Text to read:
- - - -

Harveen Sandhu looks ahead to Shaw's 2016 season and explains how last year's groundbreaking turn as Eliza Doolittle has changed her life in more ways than one.
At the tender age of nine, Harveen Sandhu was bitten by the acting bug — or, to be more precise, the acting wolf. Prowling the boards in her school’s split production of The Three Little Pigs and Little Red Riding Hood, the Ottawa native huffed, puffed and snarled her way to a lifelong passion for theatre.
“I volunteered to play the Wolf, because no one else wanted to,” Sandhu recalls. “And I had the most amazing time of my life. It was my first time ever on stage. It just felt right.”
Photo Credit: David Cooper/garebian.wordpress.com
Given what’s transpired over the past couple of years, you’d be hard-pressed to argue with that instinct. After graduating from Ryerson University’s theatre program, she quickly found a home at Niagra-on-the-Lake’s prestigious Shaw Festival. The 25-year-old is preparing to kick off her fourth season with the festival, in rehearsals for two new productions that will run concurrently — Alice in Wonderland (opening May 13) and a modern take on Chekhov’s classic Uncle Vanya (opening May 14).

- - - -

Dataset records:
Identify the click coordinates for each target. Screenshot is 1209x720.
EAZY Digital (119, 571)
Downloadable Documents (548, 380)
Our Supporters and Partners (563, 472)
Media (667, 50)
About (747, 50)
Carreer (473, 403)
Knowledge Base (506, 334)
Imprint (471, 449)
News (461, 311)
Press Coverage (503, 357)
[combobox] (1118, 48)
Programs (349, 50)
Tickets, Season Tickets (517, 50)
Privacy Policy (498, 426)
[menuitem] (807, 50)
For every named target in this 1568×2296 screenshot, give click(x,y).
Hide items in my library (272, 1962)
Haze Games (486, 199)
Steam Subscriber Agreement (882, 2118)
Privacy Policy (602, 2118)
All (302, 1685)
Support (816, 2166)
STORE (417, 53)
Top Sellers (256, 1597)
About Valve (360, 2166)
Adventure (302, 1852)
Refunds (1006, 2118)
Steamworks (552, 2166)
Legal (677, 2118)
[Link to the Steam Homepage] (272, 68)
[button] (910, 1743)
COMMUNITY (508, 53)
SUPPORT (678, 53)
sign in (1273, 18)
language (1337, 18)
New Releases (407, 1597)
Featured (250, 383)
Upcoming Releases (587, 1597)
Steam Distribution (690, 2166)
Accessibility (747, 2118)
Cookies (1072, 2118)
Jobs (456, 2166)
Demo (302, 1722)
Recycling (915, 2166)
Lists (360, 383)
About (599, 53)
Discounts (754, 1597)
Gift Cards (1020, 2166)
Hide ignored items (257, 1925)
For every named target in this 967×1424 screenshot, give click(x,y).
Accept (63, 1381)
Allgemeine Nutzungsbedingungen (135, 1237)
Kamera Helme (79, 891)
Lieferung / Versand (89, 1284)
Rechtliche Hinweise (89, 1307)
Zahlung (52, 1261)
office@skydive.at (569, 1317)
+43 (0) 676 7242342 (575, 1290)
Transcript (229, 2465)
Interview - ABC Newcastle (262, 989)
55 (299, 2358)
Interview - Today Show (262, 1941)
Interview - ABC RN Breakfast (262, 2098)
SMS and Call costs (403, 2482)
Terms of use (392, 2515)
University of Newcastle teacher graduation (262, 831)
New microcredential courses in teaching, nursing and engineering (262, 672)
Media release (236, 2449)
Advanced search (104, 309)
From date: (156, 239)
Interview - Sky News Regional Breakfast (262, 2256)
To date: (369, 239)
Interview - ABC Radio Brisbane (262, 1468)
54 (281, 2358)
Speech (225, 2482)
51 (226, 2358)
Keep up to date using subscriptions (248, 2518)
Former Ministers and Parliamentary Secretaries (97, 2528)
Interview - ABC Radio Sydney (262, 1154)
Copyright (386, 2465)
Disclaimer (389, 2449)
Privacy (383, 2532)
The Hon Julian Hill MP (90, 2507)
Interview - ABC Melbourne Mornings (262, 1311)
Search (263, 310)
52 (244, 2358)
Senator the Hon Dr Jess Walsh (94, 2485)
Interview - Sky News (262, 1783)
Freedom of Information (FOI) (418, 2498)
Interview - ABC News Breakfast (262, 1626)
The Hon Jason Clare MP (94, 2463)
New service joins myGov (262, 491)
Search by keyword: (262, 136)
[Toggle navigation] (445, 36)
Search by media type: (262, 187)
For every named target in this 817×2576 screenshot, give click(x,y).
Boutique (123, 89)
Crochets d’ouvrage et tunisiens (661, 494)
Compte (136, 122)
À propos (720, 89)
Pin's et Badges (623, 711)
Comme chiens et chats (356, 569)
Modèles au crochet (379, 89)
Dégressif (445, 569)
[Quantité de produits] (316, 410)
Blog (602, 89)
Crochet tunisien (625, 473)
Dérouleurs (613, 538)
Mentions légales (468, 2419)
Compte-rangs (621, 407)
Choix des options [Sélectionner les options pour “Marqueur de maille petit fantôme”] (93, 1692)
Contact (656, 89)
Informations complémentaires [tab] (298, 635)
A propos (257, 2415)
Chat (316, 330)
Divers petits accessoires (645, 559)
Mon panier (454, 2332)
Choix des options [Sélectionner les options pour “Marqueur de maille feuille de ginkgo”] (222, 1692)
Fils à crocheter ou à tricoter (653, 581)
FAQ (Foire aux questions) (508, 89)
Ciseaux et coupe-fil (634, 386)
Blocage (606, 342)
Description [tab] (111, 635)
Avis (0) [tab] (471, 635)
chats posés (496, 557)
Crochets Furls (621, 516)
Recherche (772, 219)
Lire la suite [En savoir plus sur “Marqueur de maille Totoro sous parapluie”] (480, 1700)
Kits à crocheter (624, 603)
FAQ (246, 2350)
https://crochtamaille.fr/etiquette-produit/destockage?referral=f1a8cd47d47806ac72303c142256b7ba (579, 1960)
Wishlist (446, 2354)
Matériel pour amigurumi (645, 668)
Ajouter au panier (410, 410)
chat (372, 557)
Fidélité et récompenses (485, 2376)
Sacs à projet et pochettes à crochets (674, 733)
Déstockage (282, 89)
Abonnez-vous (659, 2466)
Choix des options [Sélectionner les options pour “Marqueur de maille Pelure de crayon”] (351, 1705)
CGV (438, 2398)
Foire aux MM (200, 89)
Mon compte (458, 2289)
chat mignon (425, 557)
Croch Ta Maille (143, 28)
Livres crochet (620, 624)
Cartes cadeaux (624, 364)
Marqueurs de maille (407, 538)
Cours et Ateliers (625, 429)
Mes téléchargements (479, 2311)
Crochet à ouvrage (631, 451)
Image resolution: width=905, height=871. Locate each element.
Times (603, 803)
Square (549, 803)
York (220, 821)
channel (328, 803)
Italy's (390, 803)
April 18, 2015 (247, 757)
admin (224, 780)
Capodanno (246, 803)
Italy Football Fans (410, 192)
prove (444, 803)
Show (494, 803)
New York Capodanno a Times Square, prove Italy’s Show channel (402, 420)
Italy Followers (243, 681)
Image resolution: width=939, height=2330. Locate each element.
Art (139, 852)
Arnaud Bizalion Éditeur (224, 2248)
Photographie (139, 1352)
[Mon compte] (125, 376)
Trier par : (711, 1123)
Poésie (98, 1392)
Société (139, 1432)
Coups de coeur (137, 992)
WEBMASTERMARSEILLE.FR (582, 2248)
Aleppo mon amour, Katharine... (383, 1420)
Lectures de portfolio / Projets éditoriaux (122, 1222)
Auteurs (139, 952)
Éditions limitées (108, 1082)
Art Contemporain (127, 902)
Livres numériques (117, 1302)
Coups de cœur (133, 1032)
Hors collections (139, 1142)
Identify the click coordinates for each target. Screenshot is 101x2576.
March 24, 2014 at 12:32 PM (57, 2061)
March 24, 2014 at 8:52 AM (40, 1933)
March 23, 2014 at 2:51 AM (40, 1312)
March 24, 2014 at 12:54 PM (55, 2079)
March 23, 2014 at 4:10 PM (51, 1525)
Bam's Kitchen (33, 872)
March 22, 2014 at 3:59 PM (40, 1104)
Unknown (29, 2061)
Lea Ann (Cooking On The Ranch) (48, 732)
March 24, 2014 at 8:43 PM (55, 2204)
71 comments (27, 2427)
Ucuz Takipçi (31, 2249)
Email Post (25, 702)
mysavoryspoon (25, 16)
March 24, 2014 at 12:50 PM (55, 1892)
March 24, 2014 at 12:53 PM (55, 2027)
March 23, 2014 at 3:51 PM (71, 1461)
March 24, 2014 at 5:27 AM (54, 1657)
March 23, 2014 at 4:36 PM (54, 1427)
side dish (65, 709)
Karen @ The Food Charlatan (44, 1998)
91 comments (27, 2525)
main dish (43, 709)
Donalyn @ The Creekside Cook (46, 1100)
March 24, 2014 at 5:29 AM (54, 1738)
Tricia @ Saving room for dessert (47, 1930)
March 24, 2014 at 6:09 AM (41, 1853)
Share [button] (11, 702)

- - - -

Tasks to perform:
1: According to the profile of Harveen Sandhu, which theatre program did she graduate from?
2: List every stage work named by title in the profile of Harveen Sandhu.
The records are not needed for this work.

Expected answers:
1: Ryerson University's theatre program.

2: The Three Little Pigs, Little Red Riding Hood, Alice in Wonderland, Uncle Vanya